De oudste broer hoort van zijn vaders reactie op de thuiskomst van zijn jongste broer. Maar hij heeft zijn oordeel al klaar. Dat broertje van hem is een nietsnut, een viespeuk, een loser. Heel anders dan hij. Hij heeft altijd zijn best gedaan: daarom heeft hij recht op respect en op zijn vaders bezit. Zijn vader vergist zich door een feestje te beginnen voor die lapzwans.

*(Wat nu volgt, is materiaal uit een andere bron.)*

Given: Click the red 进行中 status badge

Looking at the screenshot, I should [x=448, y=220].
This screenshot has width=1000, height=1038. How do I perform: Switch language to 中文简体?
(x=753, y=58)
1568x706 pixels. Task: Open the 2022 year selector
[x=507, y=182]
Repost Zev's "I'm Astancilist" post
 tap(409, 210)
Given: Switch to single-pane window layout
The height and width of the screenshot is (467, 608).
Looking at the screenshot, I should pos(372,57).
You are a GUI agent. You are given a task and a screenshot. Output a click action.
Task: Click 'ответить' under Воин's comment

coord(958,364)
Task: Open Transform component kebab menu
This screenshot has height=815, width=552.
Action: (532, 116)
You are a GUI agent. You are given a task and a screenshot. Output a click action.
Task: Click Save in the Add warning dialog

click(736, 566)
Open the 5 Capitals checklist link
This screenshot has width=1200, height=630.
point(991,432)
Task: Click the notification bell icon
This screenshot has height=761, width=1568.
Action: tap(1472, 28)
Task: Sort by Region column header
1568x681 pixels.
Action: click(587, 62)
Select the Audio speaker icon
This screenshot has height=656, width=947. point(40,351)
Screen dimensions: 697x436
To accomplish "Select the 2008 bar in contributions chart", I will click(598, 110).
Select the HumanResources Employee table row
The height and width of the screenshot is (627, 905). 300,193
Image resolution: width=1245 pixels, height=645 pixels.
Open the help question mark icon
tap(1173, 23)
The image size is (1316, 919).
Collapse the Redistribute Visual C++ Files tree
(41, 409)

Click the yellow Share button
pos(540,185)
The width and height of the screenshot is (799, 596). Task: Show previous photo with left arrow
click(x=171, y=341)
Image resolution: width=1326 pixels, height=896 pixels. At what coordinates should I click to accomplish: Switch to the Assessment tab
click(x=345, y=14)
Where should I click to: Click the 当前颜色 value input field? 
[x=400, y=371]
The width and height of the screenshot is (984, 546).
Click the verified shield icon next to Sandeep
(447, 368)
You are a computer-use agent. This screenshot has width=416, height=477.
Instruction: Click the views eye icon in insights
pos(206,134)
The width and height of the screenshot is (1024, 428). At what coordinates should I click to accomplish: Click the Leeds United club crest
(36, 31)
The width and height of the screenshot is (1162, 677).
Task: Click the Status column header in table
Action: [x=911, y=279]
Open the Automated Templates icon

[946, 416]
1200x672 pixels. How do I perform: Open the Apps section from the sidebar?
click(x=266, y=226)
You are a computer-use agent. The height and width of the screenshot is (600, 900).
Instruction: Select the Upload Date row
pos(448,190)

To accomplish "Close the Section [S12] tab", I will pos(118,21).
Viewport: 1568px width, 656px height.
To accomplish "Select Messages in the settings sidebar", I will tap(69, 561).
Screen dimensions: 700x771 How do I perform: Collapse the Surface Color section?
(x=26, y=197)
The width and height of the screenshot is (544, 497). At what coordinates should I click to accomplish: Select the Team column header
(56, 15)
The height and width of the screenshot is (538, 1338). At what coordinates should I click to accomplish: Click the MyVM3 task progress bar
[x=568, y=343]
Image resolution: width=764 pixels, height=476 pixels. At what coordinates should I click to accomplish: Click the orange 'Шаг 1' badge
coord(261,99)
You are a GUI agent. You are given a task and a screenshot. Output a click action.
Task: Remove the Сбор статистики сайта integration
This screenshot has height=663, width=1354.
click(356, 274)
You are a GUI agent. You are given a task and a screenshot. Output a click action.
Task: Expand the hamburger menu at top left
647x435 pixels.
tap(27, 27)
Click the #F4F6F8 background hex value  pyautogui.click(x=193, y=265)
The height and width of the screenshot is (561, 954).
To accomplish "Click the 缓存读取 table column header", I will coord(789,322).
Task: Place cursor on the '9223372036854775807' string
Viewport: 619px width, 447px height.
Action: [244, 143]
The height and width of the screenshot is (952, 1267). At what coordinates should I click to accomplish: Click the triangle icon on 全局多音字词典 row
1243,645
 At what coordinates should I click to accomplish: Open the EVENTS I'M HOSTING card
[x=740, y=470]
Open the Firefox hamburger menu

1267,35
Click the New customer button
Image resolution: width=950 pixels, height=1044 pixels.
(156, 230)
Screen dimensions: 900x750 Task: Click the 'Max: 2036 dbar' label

Maar de vader vergist zich niet. Hij beoordeelt zijn kinderen anders. Je kunt zijn waardering niet verdienen door goed je best te doen. Hoe wel? De oudste zoon kan er volop over beschikken, als hij die twee woorden aanvaardt waarmee zijn vader hem aanspreekt.

‘Mijn jongen.’

Omdat de vader de jongste zoon omarmt en kust, kan die weer zijn jongen zijn. Maar kan die oudste dat ook zijn?
De oudste probeert alles onder controle te houden. Hij is zijn eigen baas. Rechtvaardigt zichzelf. Hoe kan de genade van de vader hem dan nog bereiken?

De jongste komt met lege handen. De vader kan hem zijn vaderhart tonen. De kus van de vader brengt de jongste tot bekering. Maar de oudste?

God komt met zijn genade bij alle mensen. Bij jongste en oudste zonen. Zo is Hij. Hij toont ons daarmee zijn onvoorwaardelijke liefde.

Daar geven we ons aan over. Of niet.

Tip – Denk niet aan je natuurlijke vader als je aan God de Vader denkt: God is je eeuwige Vader.